* **Exercise prompt**:
Return the lines unchanged, from the line containing "This screenshot has width=968, height=532." up to and including the line containing "Task: Click the", with the pictures left out.

* **Records**:
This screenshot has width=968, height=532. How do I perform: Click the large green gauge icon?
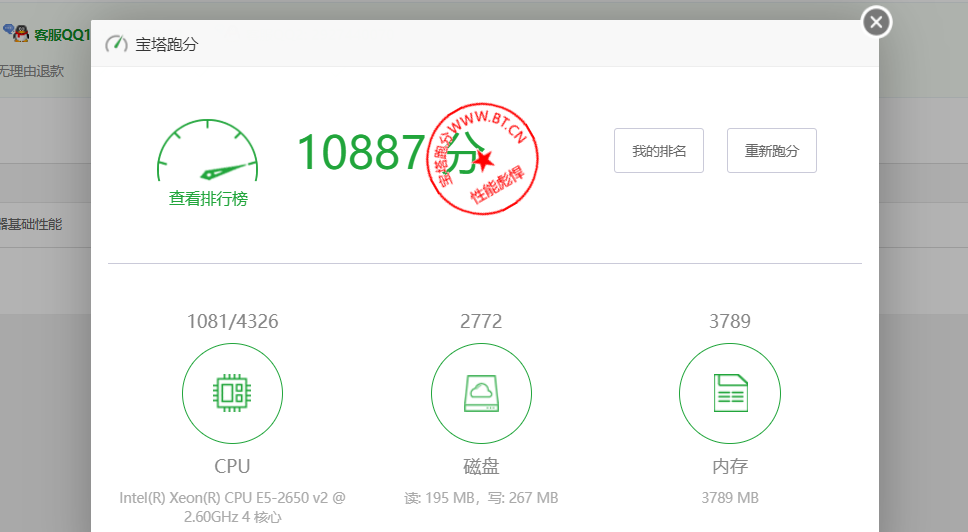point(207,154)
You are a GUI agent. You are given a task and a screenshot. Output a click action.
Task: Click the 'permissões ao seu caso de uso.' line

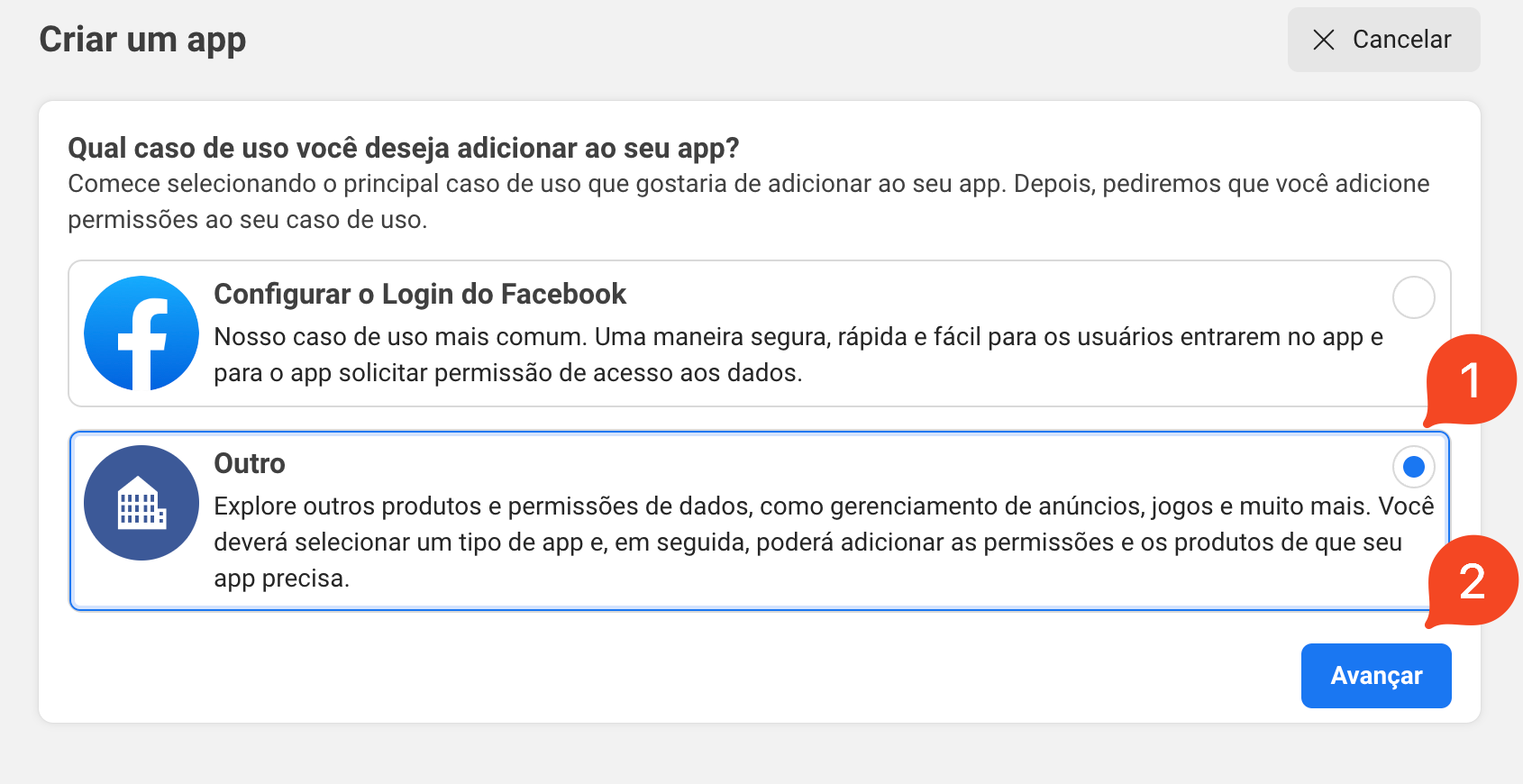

--

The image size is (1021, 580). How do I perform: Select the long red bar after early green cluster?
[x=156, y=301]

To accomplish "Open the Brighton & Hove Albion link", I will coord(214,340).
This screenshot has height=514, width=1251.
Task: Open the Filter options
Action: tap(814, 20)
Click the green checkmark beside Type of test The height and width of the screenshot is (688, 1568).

* **Answer below**:
This screenshot has width=968, height=532. How do I perform: Click the large green gauge icon?
point(207,154)
You are a GUI agent. You are given a task and a screenshot. Output a click action.
Task: Click the 'permissões ao seu caso de uso.' line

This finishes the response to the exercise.